I read these lines and I can't help but think of the division amongst the people surrounding Jesus. Some saw him as the Christ and excepted him as such. For others who thought that they were already on a good path we're challenged, and I'm sure to agree, scared. I don't know what I would do if I met Jesus. I'm sure once I realized I was literally standing in front of the man it was the son of Christ, I would fall to my knees, kiss his feet and begging for mercy. But I have to be honest, upon first meeting Jesus Christ and the flesh I would probably be skeptical. I don't know that I would ask for a sign if I had been standing there and witnessed Jesus expel a demon from someone. However, I would probably listen to his words intently, to try and decipher for myself if this indeed was the son of God, and if so what does that mean.

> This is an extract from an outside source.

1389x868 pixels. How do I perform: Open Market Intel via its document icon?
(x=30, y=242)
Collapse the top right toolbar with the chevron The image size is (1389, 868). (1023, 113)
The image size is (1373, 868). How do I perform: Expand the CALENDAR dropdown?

All that said and done what does the scripture mean to me today? First, it says to me that we are too easily divided as a people and God wishes to unite us in love. Secondly, the devil and his minions are constantly on the prowl to divide us. We are week when we are alone. The Devil knows this and that is why he wants to divide us from each other so that he can easily pick us off one by one and damn us each to hell. Third, we will become or rather consumed by what we open our hearts to. If we open our hearts to the world, the devil and his lies, that is what we will become. If we open our hearts to God and to love that is what we will become. Lastly, God is not going to give us "proof". Probably because he realizes that even if he gave us the most undeniable proof on the face of planet there would still be people who would doubt. The greatest gift God has given us is our free will. God lets us choose. We are not animals that live by instinct. And we are not slaves forced to love. God opens his heart to us and is willing to freely give us the gift of grace and faith so that we may become stronger in his ways, live a life on this earth filled with happiness peace and love, and if we choose Jesus Christ as our Lord and Savior and are baptized in the water and of the Spirit we'll get to live with God forever and ever in heaven. So how do we believe? It starts simply by opening our hearts, allowing God to come in and finally by trusting him and following his ways.
And that's all I got to say about that.